GOP throws caution to wind


Imagine if a group of antiwar Democratic senators had penned a letter to Saddam Hussein in 2003 saying, “Don’t worry about President Bush’s war threats. We will undercut him.”

“Treachery!” Republicans would have roared. Yet 47 Republican senators, including Pennsylvania’s Pat Toomey, have written an open letter to Iran’s clerics saying Congress or the next president will probably rescind any deal signed by President Obama without congressional approval.

This effort to scuttle talks on curbing Iran’s nuclear program is an extraordinary breach of tradition, providing the world with further evidence that the U.S. government is dysfunctional.

Even more bizarre, this appeal to the ayatollahs actually harms the effort to prevent Iran from obtaining a bomb.
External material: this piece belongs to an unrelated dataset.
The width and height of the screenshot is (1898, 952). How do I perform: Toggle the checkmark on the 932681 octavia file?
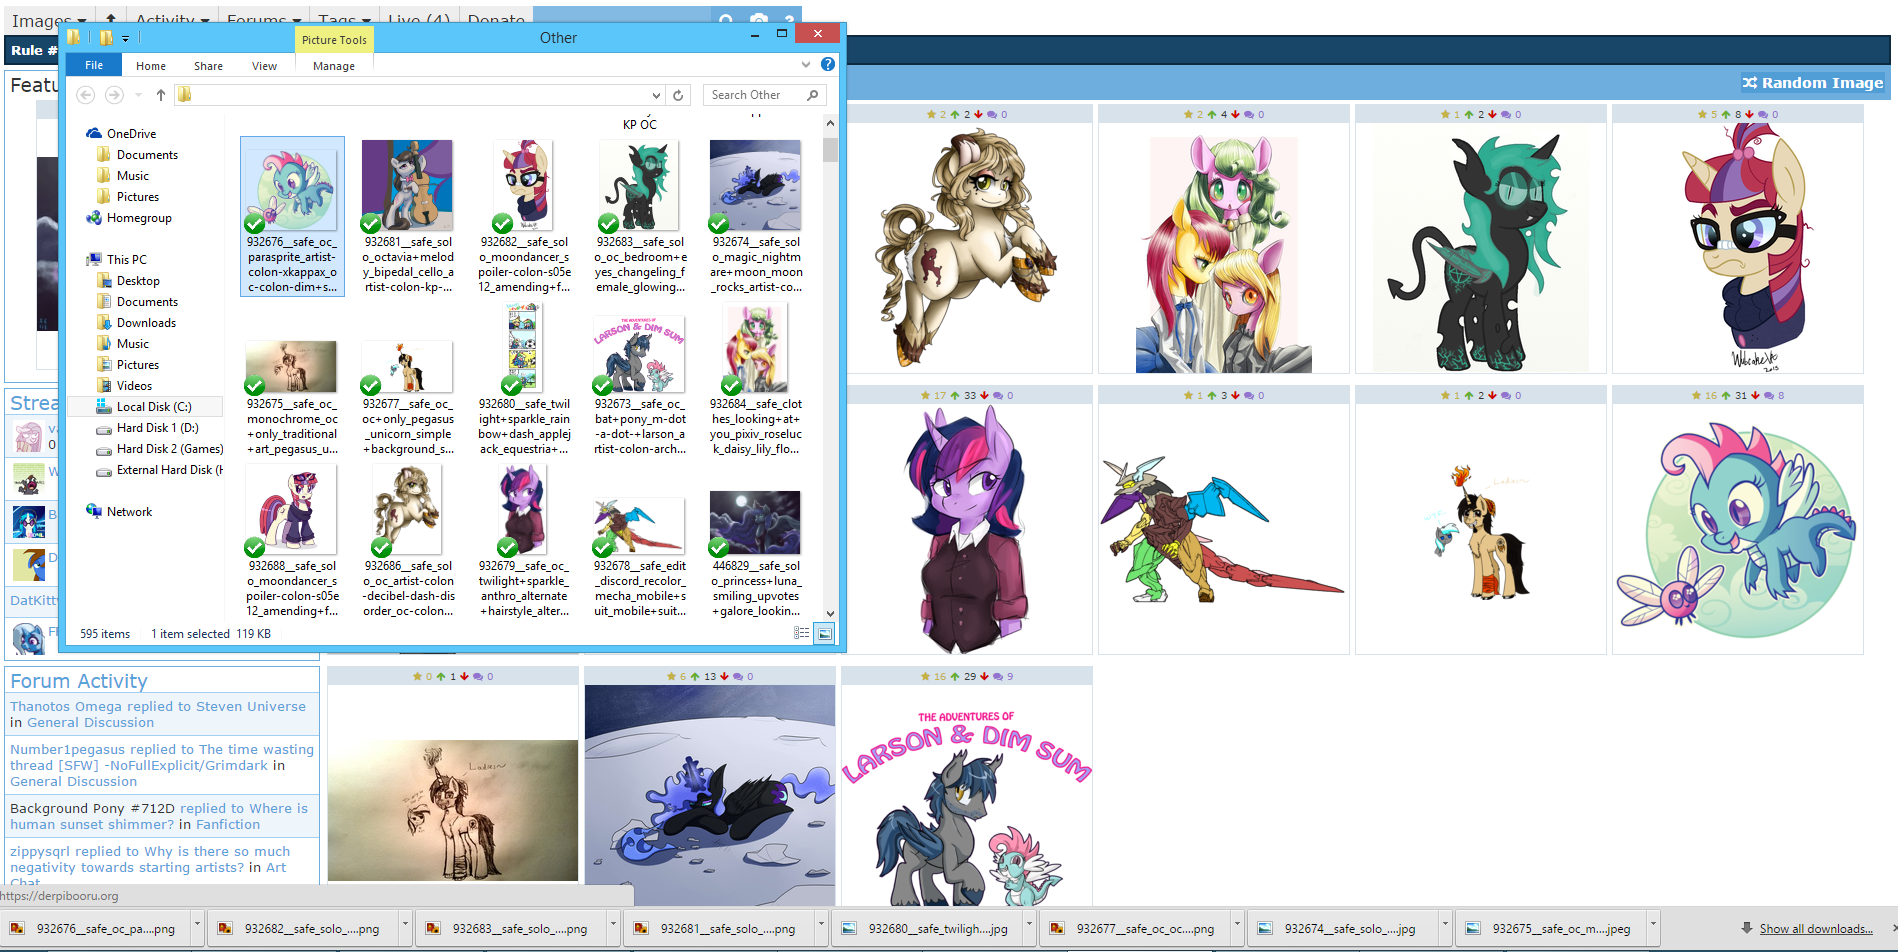pyautogui.click(x=371, y=223)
The senators claim they had to act because Obama is pursuing an executive agreement rather than a formal treaty that would require two-thirds approval by the Senate. Yet, as the New York Times reported, 94 percent of accords between the United States and other countries since the 1930s have been executive agreements. (Backing out of such agreements would be an extraordinary breach of tradition.)

Moreover, the current nuclear talks are not just bilateral. They are being conducted by the permanent members of the U.N. Security Council — France, Britain, Russia, and China, with the addition of Germany, and with the United States in the lead.

Global sanctions

U.N. involvement has made it possible to hit Tehran with global sanctions and will make it harder for Iran to break out of any agreement. (It will also make it tougher for a future U.S. president to dismiss any accord.)

That said, if greater congressional involvement is really what these senators want, they didn’t have to write the letter. They could have waited until a framework pact was drafted and weighed in after seeing its terms.

There are indeed legitimate concerns about an accord: its length, any sunset provision, and Iran’s coming clean on past weapons activities. Also, how fast sanctions should be lifted. The administration will have to listen to Congress since sanctions can’t be fully lifted unless it approves.

But weighing in will require mastering Mideast details, not just lashing out at Obama. Republican critics have yet to offer a realistic vision of an alternative deal.

Most cling to a supposed alternative put forward by Israeli Prime Minister Benjamin Netanyahu in his controversial address to Congress. In a nutshell, Bibi proposed that Congress tighten Iran sanctions during negotiations and claimed this would force more concessions.

On the contrary, more sanctions right now would almost certainly scuttle the talks, in which case the international community would blame Washington for the failure, and the global sanctions regime would crack.

Never mind. Bibi says sanctions must be maintained until they force Iran to end its nuclear program and become a good Mideast citizen. In other words, hold out for a perfect agreement.

The Israeli leader knows this argument is nonsense.

Global sanctions, and low oil prices, did bring Iran to the table. But history has shown that if talks fail, Iran will ramp up its nuclear program despite sanctions. (Judging again by history, Tehran would probably stop just short of bomb production.)

In 2003, when George W. Bush spurned talks with Tehran, Iran had only 164 centrifuges, but it now has 19,000.

An interim pact put many of those centrifuges out of action, but an end to talks would, once again, set them spinning. That, in turn, would increase pressure from Republican hawks and from Israel for U.S. military strikes on Iran.

Mideast war

What neither Bibi nor the senators acknowledge is that such strikes would set Iran’s program back by only two to three years. Unrestrained by global sanctions or inspections, Iran would probably race for an actual bomb. In the meantime, Washington would have become enmeshed in another Mideast war.

So it’s time for those Republican senators to do some homework, and decide what they want.

Is their main goal to undermine Obama, or are they ready to work in a bipartisan fashion? If the latter, they’d better get briefed by experts. U.S. interests aren’t served by evangelical hyperbole, whether American, Israeli, or Iranian.

And before they shoot off more letters, they should listen to Sen. Debbie Stabenow, D., Mich., who invoked the late Sen. Arthur Vandenberg on the Senate floor. Although Vandenberg disagreed with FDR’s efforts to squeeze Germany in the 1930s, “he did not send a letter to the chancellor of the Third Reich expressing his disagreements with the president,” she said, her voice rising. In 1947, the Michigan Republican famously insisted “politics must stop at the water’s edge.”

“We can ... disagree with the president,” said Stabenow, but when “nuclear war hangs in the balance,” we should not “be in the position of publicly undermining the president ... to our enemies. I don’t believe Senator Vandenberg would have become pen pals with a group of extremists. . . .

“It is shocking ... that 47 members of this body decided to throw away 70 years of wisdom to stand on the side of ... the most extreme voices in Iran.”

Trudy Rubin is a columnist and editorial-board member for the Philadelphia Inquirer.